Stands of pine and palm dotted the glittering hillsides like earthbound green
clouds. Lines of light snaked between jewelbox houses, which themselves
shimmered in the long afternoon.
The city, as always, lay in a dream.
He could almost taste the salt of the ocean, borne on the creeping fog. Around
him tourists did their camera dance, uttering short plosive sounds and long
exhalations at the view. He wanted to laugh. Many of them, garbed in the
shorts and light tee shirts of their native Omaha and Indianapolis summers,
were shivering at the twenty degree drop in temperature -- a usual San
Francisco occurrence but one they simply couldn't comprehend. Some took it
personally; "Goddam it, why didn't the guide _warn_ us?" Toshi decided he
could get rich up here with a coat rental concession.

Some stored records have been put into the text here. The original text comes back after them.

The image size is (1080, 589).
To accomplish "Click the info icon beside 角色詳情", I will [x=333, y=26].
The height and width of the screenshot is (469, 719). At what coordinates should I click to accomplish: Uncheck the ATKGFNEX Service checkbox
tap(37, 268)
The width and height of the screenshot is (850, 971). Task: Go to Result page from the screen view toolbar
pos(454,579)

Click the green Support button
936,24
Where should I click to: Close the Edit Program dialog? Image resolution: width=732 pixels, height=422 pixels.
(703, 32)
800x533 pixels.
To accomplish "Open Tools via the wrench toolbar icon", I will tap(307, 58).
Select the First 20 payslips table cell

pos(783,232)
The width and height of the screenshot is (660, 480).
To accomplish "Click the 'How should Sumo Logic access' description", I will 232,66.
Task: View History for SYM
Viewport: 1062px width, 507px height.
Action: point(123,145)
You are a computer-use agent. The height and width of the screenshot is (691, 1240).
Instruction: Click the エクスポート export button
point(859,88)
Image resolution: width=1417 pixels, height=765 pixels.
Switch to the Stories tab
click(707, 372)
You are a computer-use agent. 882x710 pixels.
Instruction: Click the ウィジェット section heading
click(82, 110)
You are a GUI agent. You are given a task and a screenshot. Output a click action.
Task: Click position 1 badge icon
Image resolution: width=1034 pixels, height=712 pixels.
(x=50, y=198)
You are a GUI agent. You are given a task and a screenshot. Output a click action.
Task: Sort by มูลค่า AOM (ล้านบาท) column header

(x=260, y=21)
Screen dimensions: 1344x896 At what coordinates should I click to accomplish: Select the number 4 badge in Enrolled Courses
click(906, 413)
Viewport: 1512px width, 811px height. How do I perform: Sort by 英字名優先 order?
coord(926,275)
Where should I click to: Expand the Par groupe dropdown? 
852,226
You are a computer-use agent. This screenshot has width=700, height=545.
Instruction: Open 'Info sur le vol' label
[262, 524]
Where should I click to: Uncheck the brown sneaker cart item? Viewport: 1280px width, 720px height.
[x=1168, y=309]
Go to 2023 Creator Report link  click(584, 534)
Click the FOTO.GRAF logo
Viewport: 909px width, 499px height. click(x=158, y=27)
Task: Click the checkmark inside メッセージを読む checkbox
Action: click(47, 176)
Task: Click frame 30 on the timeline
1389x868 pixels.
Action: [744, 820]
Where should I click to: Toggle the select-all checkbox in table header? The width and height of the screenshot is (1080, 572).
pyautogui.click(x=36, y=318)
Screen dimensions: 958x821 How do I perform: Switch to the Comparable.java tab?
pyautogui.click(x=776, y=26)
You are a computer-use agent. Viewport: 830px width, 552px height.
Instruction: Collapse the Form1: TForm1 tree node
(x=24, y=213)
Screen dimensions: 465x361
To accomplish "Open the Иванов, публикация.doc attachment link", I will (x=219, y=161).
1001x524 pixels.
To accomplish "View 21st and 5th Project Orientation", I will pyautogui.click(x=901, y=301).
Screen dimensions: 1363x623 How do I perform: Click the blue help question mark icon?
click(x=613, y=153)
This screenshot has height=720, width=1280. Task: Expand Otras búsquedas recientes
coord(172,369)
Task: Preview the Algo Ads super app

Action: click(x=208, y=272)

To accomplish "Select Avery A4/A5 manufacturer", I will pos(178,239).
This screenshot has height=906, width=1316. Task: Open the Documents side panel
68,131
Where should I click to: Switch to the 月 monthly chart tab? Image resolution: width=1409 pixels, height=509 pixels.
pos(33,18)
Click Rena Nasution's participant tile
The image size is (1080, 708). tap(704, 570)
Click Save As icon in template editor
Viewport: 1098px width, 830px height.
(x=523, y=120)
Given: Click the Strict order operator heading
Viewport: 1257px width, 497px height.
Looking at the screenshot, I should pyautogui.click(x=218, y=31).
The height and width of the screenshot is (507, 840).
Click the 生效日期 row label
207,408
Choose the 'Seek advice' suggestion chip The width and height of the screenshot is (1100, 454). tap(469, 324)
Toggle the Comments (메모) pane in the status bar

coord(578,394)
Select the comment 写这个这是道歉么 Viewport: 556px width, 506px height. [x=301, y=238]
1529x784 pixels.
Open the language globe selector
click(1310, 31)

Then the visitor gabble faded away as he regarded the city. He'd killed a man
today. Which was all right.
That was his business. But --
But what?
Something stirred inside him. Feelings repressed by an endless sense of
discipline. Always he'd served, as much a mercenary as any Blade of God. That
his causes had been his own, his choices equally so, had always excused the
means employed to his various ends.
Was it enough?
Berg was missing, possibly dead. Levin had disappeared from the safe confines
of his skull. Had Arius triumphed at last? Was a similar smoking ruin rising
somewhere in Chicago, over the graves of Calley and Oswald Karman?
He didn't know. Only one thing was certain. He was still free. Still alive.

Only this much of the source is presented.